Why is it so difficult to love the National Geographic Society? Most people would say that it is impossible NOT to love this global institution of journalism, nature, history and photography. They've been around a lot longer than me and certainly have done more for the world at large than I could ever accomplish. For me, though, the difficulty began with a growing sense that nearly every feature article in its flagship magazine comes with warnings about not going.
Uh..not going? How can a magazine noted for some of the most exquisite photography in the world warn travelers about the dangers of visiting a particular destination? What is the purpose of a magazine that routinely features the most exotic, long-forgotten and off-the-beaten-path locales on the planet if not to encourage willing tourists to see and experience the destination for themselves?
Three words jump out at the visitor to their website which sums up the society entirely: to explore, educate and conserve. Since its earliest inception in 1888 (!) the society has sought to understand our world, educate others about it and do its level best to ensure the treasures of nature and mankind are preserved for all to enjoy. The photography is award-winning, the journalism first-rate and the research impeccable, so what is my problem?
They don't seem to want me to go, that's the problem!
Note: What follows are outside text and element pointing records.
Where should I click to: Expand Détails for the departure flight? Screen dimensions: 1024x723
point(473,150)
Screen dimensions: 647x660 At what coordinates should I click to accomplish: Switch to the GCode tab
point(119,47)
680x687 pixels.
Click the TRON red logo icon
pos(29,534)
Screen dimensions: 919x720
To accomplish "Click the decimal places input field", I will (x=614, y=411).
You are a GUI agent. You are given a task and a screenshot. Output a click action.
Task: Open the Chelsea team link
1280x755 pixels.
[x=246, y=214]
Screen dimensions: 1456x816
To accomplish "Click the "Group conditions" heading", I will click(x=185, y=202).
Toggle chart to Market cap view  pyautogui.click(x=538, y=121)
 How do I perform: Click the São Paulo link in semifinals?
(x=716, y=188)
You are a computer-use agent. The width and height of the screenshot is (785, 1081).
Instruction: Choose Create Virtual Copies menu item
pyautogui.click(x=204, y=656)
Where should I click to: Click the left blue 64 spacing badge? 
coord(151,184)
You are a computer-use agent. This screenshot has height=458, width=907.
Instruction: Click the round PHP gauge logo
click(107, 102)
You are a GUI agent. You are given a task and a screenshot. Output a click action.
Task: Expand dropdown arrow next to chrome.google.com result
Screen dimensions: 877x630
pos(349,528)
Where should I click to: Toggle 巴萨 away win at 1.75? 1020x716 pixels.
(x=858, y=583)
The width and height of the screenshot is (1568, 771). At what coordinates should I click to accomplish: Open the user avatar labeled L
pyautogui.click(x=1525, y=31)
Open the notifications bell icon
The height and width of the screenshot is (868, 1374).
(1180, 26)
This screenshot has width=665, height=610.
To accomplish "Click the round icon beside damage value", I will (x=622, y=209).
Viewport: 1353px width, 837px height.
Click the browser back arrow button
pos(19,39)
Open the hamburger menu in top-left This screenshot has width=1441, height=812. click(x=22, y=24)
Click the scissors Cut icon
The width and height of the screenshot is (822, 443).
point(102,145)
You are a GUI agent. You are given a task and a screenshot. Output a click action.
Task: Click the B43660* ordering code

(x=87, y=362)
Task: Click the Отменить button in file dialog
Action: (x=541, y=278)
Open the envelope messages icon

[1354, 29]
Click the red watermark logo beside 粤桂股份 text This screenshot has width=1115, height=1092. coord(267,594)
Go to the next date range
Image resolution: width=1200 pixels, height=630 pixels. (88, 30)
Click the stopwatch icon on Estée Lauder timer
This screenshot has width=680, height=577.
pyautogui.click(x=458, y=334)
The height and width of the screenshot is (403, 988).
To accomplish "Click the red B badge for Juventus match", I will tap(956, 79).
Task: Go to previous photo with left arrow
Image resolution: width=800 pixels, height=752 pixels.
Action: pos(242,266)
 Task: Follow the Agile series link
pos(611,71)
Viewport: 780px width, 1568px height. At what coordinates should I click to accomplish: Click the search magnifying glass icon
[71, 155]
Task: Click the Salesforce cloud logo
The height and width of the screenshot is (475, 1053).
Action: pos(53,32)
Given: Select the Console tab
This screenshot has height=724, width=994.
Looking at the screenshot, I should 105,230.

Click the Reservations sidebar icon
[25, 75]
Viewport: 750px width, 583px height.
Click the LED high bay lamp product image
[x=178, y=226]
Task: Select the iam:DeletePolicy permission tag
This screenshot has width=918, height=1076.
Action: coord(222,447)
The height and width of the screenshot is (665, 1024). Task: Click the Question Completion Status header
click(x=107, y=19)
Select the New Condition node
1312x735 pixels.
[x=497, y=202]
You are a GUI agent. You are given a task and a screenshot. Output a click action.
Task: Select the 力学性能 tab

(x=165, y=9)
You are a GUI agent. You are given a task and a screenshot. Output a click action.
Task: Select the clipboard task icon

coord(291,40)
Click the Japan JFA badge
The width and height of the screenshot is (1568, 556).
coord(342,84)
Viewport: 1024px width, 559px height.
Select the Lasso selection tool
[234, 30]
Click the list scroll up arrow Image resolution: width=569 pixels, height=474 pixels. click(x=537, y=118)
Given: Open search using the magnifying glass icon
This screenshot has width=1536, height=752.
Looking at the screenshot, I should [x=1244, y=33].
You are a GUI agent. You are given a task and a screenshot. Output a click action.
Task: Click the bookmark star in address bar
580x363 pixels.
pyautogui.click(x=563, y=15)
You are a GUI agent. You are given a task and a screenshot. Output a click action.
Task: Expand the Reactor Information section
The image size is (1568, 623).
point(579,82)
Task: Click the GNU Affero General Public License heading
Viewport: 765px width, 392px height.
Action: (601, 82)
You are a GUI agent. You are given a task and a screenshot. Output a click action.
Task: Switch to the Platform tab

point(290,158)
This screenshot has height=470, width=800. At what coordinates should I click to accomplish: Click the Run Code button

Like so many around the world I rely on National Geographic to introduce me to forgotten history such as the empire of Timur the Lame or "Tamerlane" of Central Asia or the Etruscans of Italy. Pick any island or region in Greece and National Geographic will have a new article on some unique culture, empire or political movement based there. Yet with each find, with every discovery there is a caution not to tread on the precious soil.
Plants and animals have their own rhythm and are susceptible to life-threatening disruptions in foraging, mating, pollinating or recognizing threats if we disturb their daily routine. Over-fishing, poaching and land cultivation threaten stocks, ranges and the very existence of creatures the world over as wildlife competes with man for lebensraum. "Every new home, road or acre of arable land is one more defeat for Mother Nature from which she is less and less likely to recover" is the apparent message.
Civilizations old and new are not immune to the ravages of time and ignorance. Cleopatra's Needle, the obelisk at the center of Place de la Concorde in Paris is threatened by auto pollution as it stands in the middle of what has become nothing more than a traffic roundabout at the end of the Champs Elysees. Greece, Italy and Egypt are constantly unearthing ancient dwellings and artifacts and must decide how best to preserve them as they pave over their respective corners of the world in lock-step with the rest of the planet.
The ultimate for me was the amount of light pollution spoiling the night sky and blocking the view of the heavens from major urban centers. Light pollution!? What was Athens like 3000 years ago? Could a major city today take even one night out of the year burning nothing more than candles?
In the beginning world travel consisted of immigrants and conquerors. As recently as the 1950s tourism remained the playground of the rich and famous willing and able to spend days at sea, on trains and even flying to the far corners of Earth. Today few destinations on the planet cannot be reached in less than a day and for under $1000, making the work of the Society that much more critical for future generations.
There has to be a balance of some kind in preservation through smart tourism. It's not high on my list to visit the limestone canyons of Madagascar so the lemurs are fairly safe from me but I have wanted to see Samarkand and the rest of Uzbekistan since that article on Timur the Lame over 15 years ago. I'm sure the local economy would appreciate new tourism revenues as well.
I'm insatiably curious about the world around me and I'm also willing to learn how to visit a destination in as environmentally friendly a fashion as possible.
I further promise to try and leave no more than I have to behind.